Thankful and blessed

I met my Talespinner online, as is often the case; when you live much of your life on the online, you frequently encounter people there. We started talking on Quora, then moved to Discord when she invited me to join a pen and paper role-playing game she runs, and eventually it came to pass we decided to meet in the real, the world of atoms and molecules.

I invited her to Barcelona with me to the extended polyamorous network get-together. And so it was that our first extended meeting also overlapped with her first meeting with my other loves and their other loves.

I am privileged to have an extended polycule made up of extraordinary people, people I am profoundly grateful to have in my life.
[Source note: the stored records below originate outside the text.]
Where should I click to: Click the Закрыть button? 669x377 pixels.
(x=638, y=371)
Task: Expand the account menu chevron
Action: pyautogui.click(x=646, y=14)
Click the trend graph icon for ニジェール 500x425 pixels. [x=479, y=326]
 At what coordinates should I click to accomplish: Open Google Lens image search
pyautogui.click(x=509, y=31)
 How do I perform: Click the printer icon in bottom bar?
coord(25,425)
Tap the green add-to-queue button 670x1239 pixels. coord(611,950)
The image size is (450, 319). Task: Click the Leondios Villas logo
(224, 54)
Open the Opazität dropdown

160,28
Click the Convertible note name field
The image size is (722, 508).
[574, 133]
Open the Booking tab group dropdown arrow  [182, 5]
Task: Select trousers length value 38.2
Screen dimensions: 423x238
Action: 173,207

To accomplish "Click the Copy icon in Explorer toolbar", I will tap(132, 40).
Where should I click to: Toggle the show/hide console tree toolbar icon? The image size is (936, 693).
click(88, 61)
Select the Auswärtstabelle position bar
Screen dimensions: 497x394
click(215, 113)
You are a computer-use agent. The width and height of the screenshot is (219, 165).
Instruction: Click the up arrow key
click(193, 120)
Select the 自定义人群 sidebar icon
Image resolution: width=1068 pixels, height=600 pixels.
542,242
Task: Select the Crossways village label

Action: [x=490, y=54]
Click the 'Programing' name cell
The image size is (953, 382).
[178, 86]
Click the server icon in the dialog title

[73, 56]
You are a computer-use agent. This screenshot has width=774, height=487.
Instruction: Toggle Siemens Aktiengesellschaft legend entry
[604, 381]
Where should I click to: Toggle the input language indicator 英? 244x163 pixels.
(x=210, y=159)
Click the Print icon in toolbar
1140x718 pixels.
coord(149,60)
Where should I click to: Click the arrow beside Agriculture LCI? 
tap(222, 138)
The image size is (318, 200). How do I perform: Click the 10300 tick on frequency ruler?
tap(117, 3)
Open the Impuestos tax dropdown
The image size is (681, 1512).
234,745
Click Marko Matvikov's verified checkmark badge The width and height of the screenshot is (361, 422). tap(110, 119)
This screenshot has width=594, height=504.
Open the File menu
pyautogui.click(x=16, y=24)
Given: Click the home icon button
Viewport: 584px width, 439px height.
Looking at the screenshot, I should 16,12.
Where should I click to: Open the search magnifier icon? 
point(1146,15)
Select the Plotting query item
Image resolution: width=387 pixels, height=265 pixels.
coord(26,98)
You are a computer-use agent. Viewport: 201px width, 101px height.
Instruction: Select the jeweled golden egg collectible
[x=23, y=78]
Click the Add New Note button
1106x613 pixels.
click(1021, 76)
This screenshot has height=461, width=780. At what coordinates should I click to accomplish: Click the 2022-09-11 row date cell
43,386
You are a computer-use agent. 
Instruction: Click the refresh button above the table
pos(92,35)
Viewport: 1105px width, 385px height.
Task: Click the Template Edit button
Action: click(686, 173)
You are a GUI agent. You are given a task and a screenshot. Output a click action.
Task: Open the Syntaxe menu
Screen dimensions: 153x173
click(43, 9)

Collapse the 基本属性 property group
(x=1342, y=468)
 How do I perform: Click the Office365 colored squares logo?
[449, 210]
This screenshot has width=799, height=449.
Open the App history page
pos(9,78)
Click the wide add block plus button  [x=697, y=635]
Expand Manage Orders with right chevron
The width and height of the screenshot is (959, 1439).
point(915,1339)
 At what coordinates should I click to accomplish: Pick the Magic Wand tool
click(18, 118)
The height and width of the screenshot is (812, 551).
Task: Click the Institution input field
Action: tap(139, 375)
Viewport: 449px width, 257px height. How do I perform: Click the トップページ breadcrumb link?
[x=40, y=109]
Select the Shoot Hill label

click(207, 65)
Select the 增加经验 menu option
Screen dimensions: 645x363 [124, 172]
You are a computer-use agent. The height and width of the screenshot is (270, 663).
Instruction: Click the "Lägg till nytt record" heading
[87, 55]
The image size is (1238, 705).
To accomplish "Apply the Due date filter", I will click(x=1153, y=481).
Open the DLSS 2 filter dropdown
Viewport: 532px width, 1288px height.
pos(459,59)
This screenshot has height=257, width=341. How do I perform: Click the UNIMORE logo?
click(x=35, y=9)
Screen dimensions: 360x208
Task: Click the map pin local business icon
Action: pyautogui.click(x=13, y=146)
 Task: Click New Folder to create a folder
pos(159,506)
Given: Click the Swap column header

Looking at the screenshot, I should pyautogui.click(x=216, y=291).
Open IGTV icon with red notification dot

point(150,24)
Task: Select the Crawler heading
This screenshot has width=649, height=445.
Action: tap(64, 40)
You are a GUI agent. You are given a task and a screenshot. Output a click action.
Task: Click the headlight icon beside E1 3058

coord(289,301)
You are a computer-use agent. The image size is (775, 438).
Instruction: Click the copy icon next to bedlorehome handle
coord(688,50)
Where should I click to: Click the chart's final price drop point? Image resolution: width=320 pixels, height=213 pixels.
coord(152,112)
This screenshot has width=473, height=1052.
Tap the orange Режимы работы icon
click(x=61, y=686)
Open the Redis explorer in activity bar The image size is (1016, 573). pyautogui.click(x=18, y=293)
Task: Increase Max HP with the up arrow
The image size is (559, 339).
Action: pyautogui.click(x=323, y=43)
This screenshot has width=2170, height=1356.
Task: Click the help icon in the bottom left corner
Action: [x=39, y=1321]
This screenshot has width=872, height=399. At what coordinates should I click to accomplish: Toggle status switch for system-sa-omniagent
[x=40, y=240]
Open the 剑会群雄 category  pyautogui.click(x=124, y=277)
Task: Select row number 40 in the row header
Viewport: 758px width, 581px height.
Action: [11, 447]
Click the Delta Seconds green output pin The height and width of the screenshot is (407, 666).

That really came home for me when my Talespinner told me she had been a little nervous to meet my other lovers, but she found them to be incredibly warm and welcoming, and from the very beginning she found herself accepted by them. “I never had the feeling I was auditioning,” she told me, “or trying to prove myself. It’s as if I was important to you, and that was good enough for everyone else. They took it on your word.”

Me, Eunice, and my Talespinner cuddling in the orgy pit in the villa in Barcelona; photo by my wife.

It’s taken me a long time to get here, but at last I feel like I understand exactly the qualities I want in my lovers, and I can now spot those I don’t in a way I never could before. I am privileged to be surrounded by extraordinary people who love me exactly for who I am, and words cannot express what a joy that is.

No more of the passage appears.